(Exercise instructions):
Revise the entries below so that "Image resolution" becomes "Display resolution" everywhere it occurs, leaving all other text untouched.

(Text and element pointing entries):
━━━━━━

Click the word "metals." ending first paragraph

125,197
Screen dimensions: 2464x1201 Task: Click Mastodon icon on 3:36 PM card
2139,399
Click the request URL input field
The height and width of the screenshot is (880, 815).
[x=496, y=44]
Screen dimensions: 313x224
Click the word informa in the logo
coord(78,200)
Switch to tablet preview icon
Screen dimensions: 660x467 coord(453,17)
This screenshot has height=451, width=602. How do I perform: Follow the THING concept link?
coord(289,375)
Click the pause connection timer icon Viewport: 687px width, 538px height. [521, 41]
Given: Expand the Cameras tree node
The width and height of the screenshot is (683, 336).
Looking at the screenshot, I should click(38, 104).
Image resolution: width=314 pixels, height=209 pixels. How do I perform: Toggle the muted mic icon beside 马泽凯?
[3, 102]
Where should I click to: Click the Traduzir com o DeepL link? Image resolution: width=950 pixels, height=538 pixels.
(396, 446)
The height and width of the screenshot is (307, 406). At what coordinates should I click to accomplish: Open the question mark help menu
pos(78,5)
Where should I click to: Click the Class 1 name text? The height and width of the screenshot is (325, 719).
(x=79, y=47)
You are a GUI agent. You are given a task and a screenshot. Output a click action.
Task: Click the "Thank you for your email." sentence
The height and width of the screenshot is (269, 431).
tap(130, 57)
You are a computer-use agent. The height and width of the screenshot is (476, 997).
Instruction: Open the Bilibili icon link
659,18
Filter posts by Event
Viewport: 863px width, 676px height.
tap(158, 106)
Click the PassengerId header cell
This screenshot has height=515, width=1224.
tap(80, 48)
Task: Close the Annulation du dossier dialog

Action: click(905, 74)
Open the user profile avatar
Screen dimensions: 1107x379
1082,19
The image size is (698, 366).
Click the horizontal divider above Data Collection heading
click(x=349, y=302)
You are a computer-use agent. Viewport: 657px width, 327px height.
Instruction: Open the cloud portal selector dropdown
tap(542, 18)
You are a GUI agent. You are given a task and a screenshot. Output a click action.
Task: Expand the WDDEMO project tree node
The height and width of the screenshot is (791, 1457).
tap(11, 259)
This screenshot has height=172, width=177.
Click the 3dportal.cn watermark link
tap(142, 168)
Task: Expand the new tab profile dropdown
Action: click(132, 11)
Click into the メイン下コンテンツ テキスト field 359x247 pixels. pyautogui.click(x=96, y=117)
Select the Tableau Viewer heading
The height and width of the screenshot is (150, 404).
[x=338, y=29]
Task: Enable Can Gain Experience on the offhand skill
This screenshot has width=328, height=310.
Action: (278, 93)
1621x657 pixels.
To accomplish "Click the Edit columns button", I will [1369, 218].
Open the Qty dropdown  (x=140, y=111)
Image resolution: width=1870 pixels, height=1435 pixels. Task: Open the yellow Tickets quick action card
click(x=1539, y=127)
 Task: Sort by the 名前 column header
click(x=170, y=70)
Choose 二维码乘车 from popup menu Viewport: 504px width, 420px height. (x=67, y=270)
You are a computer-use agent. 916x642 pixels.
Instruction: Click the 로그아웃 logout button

━━━━━━

(Response):
Click the word "metals." ending first paragraph

125,197
Screen dimensions: 2464x1201 Task: Click Mastodon icon on 3:36 PM card
2139,399
Click the request URL input field
The height and width of the screenshot is (880, 815).
[x=496, y=44]
Screen dimensions: 313x224
Click the word informa in the logo
coord(78,200)
Switch to tablet preview icon
Screen dimensions: 660x467 coord(453,17)
This screenshot has height=451, width=602. How do I perform: Follow the THING concept link?
coord(289,375)
Click the pause connection timer icon Viewport: 687px width, 538px height. [521, 41]
Given: Expand the Cameras tree node
The width and height of the screenshot is (683, 336).
Looking at the screenshot, I should click(38, 104).
Display resolution: width=314 pixels, height=209 pixels. How do I perform: Toggle the muted mic icon beside 马泽凯?
[3, 102]
Where should I click to: Click the Traduzir com o DeepL link? Display resolution: width=950 pixels, height=538 pixels.
(396, 446)
The height and width of the screenshot is (307, 406). At what coordinates should I click to accomplish: Open the question mark help menu
pos(78,5)
Where should I click to: Click the Class 1 name text? The height and width of the screenshot is (325, 719).
(x=79, y=47)
You are a GUI agent. You are given a task and a screenshot. Output a click action.
Task: Click the "Thank you for your email." sentence
The height and width of the screenshot is (269, 431).
tap(130, 57)
You are a computer-use agent. The height and width of the screenshot is (476, 997).
Instruction: Open the Bilibili icon link
659,18
Filter posts by Event
Viewport: 863px width, 676px height.
tap(158, 106)
Click the PassengerId header cell
This screenshot has height=515, width=1224.
tap(80, 48)
Task: Close the Annulation du dossier dialog

Action: click(905, 74)
Open the user profile avatar
Screen dimensions: 1107x379
1082,19
The image size is (698, 366).
Click the horizontal divider above Data Collection heading
click(x=349, y=302)
You are a computer-use agent. Viewport: 657px width, 327px height.
Instruction: Open the cloud portal selector dropdown
tap(542, 18)
You are a GUI agent. You are given a task and a screenshot. Output a click action.
Task: Expand the WDDEMO project tree node
The height and width of the screenshot is (791, 1457).
tap(11, 259)
This screenshot has height=172, width=177.
Click the 3dportal.cn watermark link
tap(142, 168)
Task: Expand the new tab profile dropdown
Action: click(132, 11)
Click into the メイン下コンテンツ テキスト field 359x247 pixels. pyautogui.click(x=96, y=117)
Select the Tableau Viewer heading
The height and width of the screenshot is (150, 404).
[x=338, y=29]
Task: Enable Can Gain Experience on the offhand skill
This screenshot has width=328, height=310.
Action: (278, 93)
1621x657 pixels.
To accomplish "Click the Edit columns button", I will [1369, 218].
Open the Qty dropdown  (x=140, y=111)
Display resolution: width=1870 pixels, height=1435 pixels. Task: Open the yellow Tickets quick action card
click(x=1539, y=127)
 Task: Sort by the 名前 column header
click(x=170, y=70)
Choose 二维码乘车 from popup menu Viewport: 504px width, 420px height. (x=67, y=270)
You are a computer-use agent. 916x642 pixels.
Instruction: Click the 로그아웃 logout button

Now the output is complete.